More about how he’s an oppressor, this BA student, because he’s a white guy living in a patriarchy. And that was it.

“So do you do anything about it? Are you part of a group?”

“What, like a Facebook group? Sure I’ve signed a couple of petitions. I mean geez, some feminists don’t even believe that I can be one because I’m a dude. I figure until they get their priorities sorted I’ll just focus on other things.”

 

 

Later that week I’m at Uni, having a coffee and reading near the Law Building. A group of people at the table next to me are talking about how important feminism is. The one woman of the group is pretty much sitting around agreeing with everything that the rest of the table is saying.

“Did you see that article I shared on FB about North Dakota trying to ban abortion?”

“Yeah, that was so fucked. How can people be so sexist, in this day and age?”

The woman pipes up after not being able to get a word in edgewise for the past 10 minutes.

“I was thinking about going to the Women’s Room at 1pm today, they’re having a meeting.”

Raucous laughter from the guys.

“Why would you waste your time? They don’t do shit! They’re just about man-hating.”

“Haha yeah, you’re probably right but I wanted to check it out anyway.”

More laughter.

“So what, you’re going to stop shaving your pits or something? You’d make a cute little feminist!”

The woman smiles and slumps in her chair, back where they want her.

 

 

The weekend has arrived, and I’m at work. I’m a barista, but the place I work at sells gourmet cupcakes. This guy comes in, he’s very polite, older, a nice harmless type. He asks me what cupcake he should buy for a ‘little girl’.

I shrug my shoulders and say “Kids generally like the chocolate ones”, but he insists, “But what about for a girl? Do you have any pink ones?”

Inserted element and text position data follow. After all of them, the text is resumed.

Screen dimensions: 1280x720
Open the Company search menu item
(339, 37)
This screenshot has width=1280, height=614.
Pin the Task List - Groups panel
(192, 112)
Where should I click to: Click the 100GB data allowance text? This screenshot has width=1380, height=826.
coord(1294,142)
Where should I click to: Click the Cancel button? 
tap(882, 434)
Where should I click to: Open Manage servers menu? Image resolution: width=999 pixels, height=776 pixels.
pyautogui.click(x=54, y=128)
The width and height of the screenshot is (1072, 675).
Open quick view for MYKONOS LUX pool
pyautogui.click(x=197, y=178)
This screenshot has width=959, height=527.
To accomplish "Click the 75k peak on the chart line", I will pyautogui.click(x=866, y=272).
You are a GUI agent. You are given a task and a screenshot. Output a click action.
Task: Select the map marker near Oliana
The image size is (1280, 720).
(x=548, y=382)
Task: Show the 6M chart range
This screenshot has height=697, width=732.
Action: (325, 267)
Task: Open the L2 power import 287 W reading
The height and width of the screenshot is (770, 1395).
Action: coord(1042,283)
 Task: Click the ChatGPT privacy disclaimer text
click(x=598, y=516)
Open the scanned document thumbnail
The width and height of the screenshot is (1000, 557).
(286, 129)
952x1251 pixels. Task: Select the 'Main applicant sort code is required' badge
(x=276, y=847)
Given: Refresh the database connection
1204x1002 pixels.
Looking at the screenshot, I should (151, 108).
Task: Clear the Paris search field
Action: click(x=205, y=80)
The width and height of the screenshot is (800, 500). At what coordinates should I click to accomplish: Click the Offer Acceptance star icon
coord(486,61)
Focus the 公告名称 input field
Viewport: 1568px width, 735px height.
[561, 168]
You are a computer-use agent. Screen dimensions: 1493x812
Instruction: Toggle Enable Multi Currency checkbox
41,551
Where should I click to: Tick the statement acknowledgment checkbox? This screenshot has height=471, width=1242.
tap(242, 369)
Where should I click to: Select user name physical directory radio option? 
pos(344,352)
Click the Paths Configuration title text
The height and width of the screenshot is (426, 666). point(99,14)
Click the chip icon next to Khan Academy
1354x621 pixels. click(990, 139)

He’s not rude at all, and I don’t want to make a scene, so I point at the strawberry. He buys it, and is happily on his way. Certainly unaware of how ill I felt at his question; and the tiny civil war in my head between calling him out on his sexism and keeping my shitty, but desperately needed, job.

 

 

What all these situations have in common is a person who defines themselves as a feminist folding and crumpling away when everyday sexism occurs. And it’s not just the subject of the story, it’s me. I was the linking factor in all these stories, and I did nothing. When it’s popular and appropriate for us to exist, we do. But when we are presented with a sexist attitude in daily life, Feminism is delegated to theory. A trendy theory we can all use to quip about the latest story about rape in India while high-fiving each other about being in such an enlightened society. We all want to like the article our friend posts online from Jezebel, and we all solemnly nod our heads when we hear about Tony Abbott’s next snide remark about women. But then what happens when push comes to shove? We sign a little internet petition, we write a little blog article (or more likely write our little less-than-50-character tweet), and we complain that politics is down the drain and come the next election we’re just going to draw a picture on the ballot.

 

Let’s all do something. Actually do something. Once a day, once a week, or you know, every time it happens. When your friends are moving, set up a Facebook page pleading for help from “Strong, able-bodied men”, do you say nothing because you don’t want to carry a 50 year old couch down three flights of stairs. Suck it up and say something. Not only will you be helping our society, but your friend is really going to appreciate the way you didn’t complain about the wet-dog smell their couch left all over your shirt.

When men dominate the conversation, or call me ‘darling’, I let it go because I don’t want to cause a scene. But it’s so damn annoying, since I don’t live in 19th century Kentucky. The only way to stop it is to say something. No one is asking for anger and fury, just a genuine, friendly reminder that the everyday sexist comments that occur are just another small step added to the stairs, preventing us from being able to finally get to the top of the building and see the entire city as one big homogeneous breathing living contented beautiful society.